§ DESCRIPTION OF THE TASK: In the entries that follow, identify the line containing "The width and height of the screenshot is (1200, 900)." and return it together with all later lines, exactly as they appear.

----------

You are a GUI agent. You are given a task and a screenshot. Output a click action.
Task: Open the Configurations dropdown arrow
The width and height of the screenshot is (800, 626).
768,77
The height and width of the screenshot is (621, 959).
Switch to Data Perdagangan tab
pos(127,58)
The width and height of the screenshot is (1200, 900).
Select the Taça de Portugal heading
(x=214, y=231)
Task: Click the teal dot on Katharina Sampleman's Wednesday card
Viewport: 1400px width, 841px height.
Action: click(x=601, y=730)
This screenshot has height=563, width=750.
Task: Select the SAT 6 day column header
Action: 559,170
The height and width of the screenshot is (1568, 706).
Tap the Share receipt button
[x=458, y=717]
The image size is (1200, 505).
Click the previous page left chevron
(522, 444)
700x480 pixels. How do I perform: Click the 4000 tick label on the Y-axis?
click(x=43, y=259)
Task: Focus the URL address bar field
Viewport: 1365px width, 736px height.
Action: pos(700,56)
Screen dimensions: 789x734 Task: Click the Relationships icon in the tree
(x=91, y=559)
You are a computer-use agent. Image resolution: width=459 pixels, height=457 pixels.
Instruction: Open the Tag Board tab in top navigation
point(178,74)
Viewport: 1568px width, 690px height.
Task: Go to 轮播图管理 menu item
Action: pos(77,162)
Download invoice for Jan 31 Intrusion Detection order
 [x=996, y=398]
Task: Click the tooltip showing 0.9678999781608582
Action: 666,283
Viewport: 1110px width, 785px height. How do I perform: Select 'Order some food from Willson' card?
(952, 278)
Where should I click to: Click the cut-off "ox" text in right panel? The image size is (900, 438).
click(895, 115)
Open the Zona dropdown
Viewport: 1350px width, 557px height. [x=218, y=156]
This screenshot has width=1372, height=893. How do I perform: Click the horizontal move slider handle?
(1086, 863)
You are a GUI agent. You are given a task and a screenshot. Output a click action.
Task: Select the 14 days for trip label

----------

§ EXERCISE RESPONSE:
The width and height of the screenshot is (1200, 900).
Select the Taça de Portugal heading
(x=214, y=231)
Task: Click the teal dot on Katharina Sampleman's Wednesday card
Viewport: 1400px width, 841px height.
Action: click(x=601, y=730)
This screenshot has height=563, width=750.
Task: Select the SAT 6 day column header
Action: 559,170
The height and width of the screenshot is (1568, 706).
Tap the Share receipt button
[x=458, y=717]
The image size is (1200, 505).
Click the previous page left chevron
(522, 444)
700x480 pixels. How do I perform: Click the 4000 tick label on the Y-axis?
click(x=43, y=259)
Task: Focus the URL address bar field
Viewport: 1365px width, 736px height.
Action: pos(700,56)
Screen dimensions: 789x734 Task: Click the Relationships icon in the tree
(x=91, y=559)
You are a computer-use agent. Image resolution: width=459 pixels, height=457 pixels.
Instruction: Open the Tag Board tab in top navigation
point(178,74)
Viewport: 1568px width, 690px height.
Task: Go to 轮播图管理 menu item
Action: pos(77,162)
Download invoice for Jan 31 Intrusion Detection order
 [x=996, y=398]
Task: Click the tooltip showing 0.9678999781608582
Action: 666,283
Viewport: 1110px width, 785px height. How do I perform: Select 'Order some food from Willson' card?
(952, 278)
Where should I click to: Click the cut-off "ox" text in right panel? The image size is (900, 438).
click(895, 115)
Open the Zona dropdown
Viewport: 1350px width, 557px height. [x=218, y=156]
This screenshot has width=1372, height=893. How do I perform: Click the horizontal move slider handle?
(1086, 863)
You are a GUI agent. You are given a task and a screenshot. Output a click action.
Task: Select the 14 days for trip label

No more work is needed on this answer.